Consumer rewards programs are widely used in marketing today, with a variety of brands shaping their own program. From Starbucks® to your local grocery store chain, to hotel giants and even car dealerships, consumers are inundated with rewards possibilities. Whether it pertains to points awarded on every dollar spent toward a future discount or miles earned for airline purchases, these programs all vie for consumer attention. Even more astonishing is that, according to Colloquy, there is more than $48B in outstanding value across all these types of rewards and loyalty programs in the United States. And where there is attention and high financial value, there’s also a high-risk for fraud.
Reasons to Beware — Multi-Billion Dollar Opportunity
Customer loyalty programs are as susceptible to fraud as traditional payment cards, but the risk has still remained relatively low. For starters and in the case of rewards tied to payment cards, a fraudster will prefer to access any available lines of credit or immediate funds availability, which all carry a substantially higher value proposition and opportunity than the rewards currency value. Although rewards points or miles technically do not carry any “cash” value as outlined in the various and many cardholder terms and conditions, they are in fact being used as a currency in exchange for a good or service both online and at the point-of-sale. With a market value in the billions, the fraud occurrences might be low, but the risk is very real.
”Friendly Fraud” — Resulting in Real Costs
There aren’t many well documented cases of Customer Loyalty fraud, at least not a mass scale, as most are isolated instances. Not surprisingly, the majority of fraud cases in the loyalty and rewards space are what’s known as “friendly fraud.” In other words, there is a direct connection or relationship between the victim and the offender. For example, a daughter or son infiltrates a parent’s account and cashes-in the outstanding rewards balance.
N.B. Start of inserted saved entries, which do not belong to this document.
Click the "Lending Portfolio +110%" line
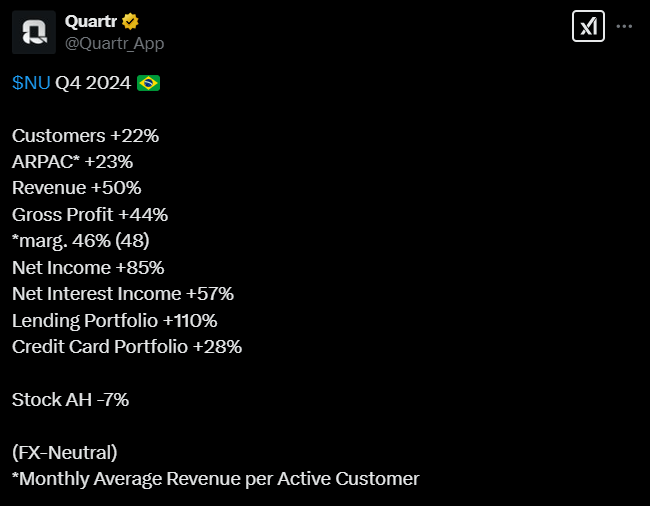 click(x=114, y=320)
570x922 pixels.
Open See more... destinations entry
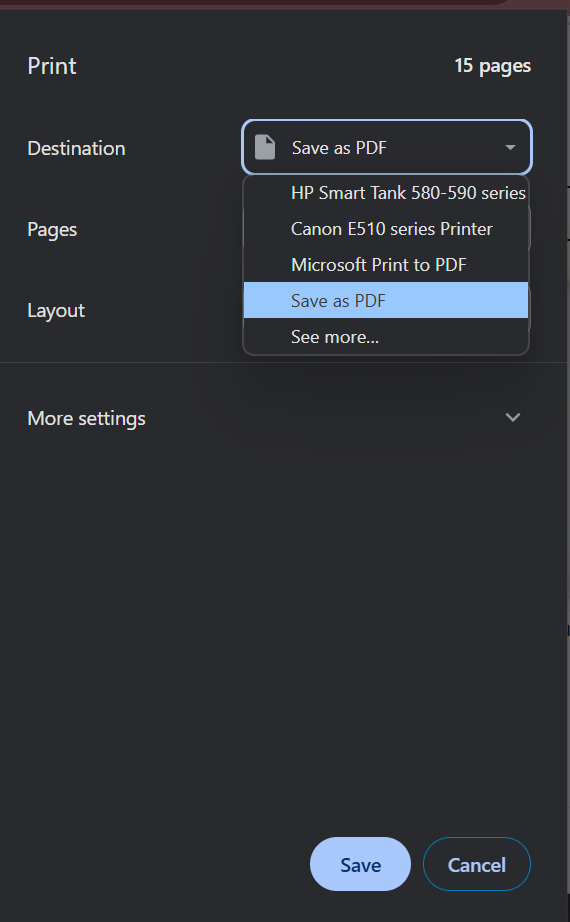click(386, 336)
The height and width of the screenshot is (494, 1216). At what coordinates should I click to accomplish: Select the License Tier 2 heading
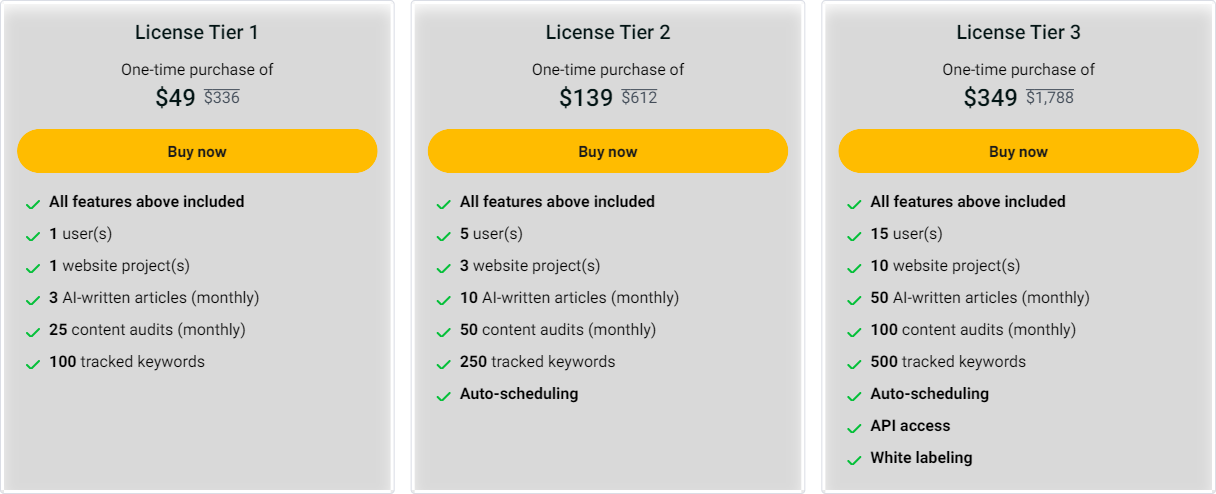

Larger cases generally have been simple employee theft. For example, traditional paper-based customer loyalty programs – the kind where you needed a card punch or a sticker – were often subject to fraud because they were easy to manipulate. Furthermore, employees were able to easily steal stickers and give extra card punches to their friends because purchases could not be tracked.
The move to digital rewards programs has dramatically lessened fraud losses, although it hasn’t made them fraud proof. Employees know the ins and outs of how the systems work, and have access to the data they need to manipulate them. In fact, in one prominent case, an IT employee in London rigged an account with points that would have required more than $10 million in purchases to accumulate, according to Consumer Insight Group. Before being caught and taken to court, the individual cashed-in for the equivalent of $13,000.
Ways to Protect Your Customer Loyalty Program
In order to limit liability and overall risk, financial institutions and retailers must safeguard their reward programs. That includes program guidelines, controls and a monitoring process. Here are some examples.
- Exception reporting that highlights unusual activity, such as:
- A surge in employee access and time spent on the customer loyalty program database
- A variance in redemption activities
- Repeated unsuccessful login attempts to the rewards website
- New shipping addresses or other uncommon updates to customer profiles
- User-defined roles that limit or restrict access
- Ongoing audits and security reviews
The threat of fraud to customer reward programs is real, and financial institutions and retailers must be cautioned about relaxing their guards just because a surge in fraud has yet to occur. Failure to implement preventive measures, including proper program monitoring, could result in a major impact to your bottom line.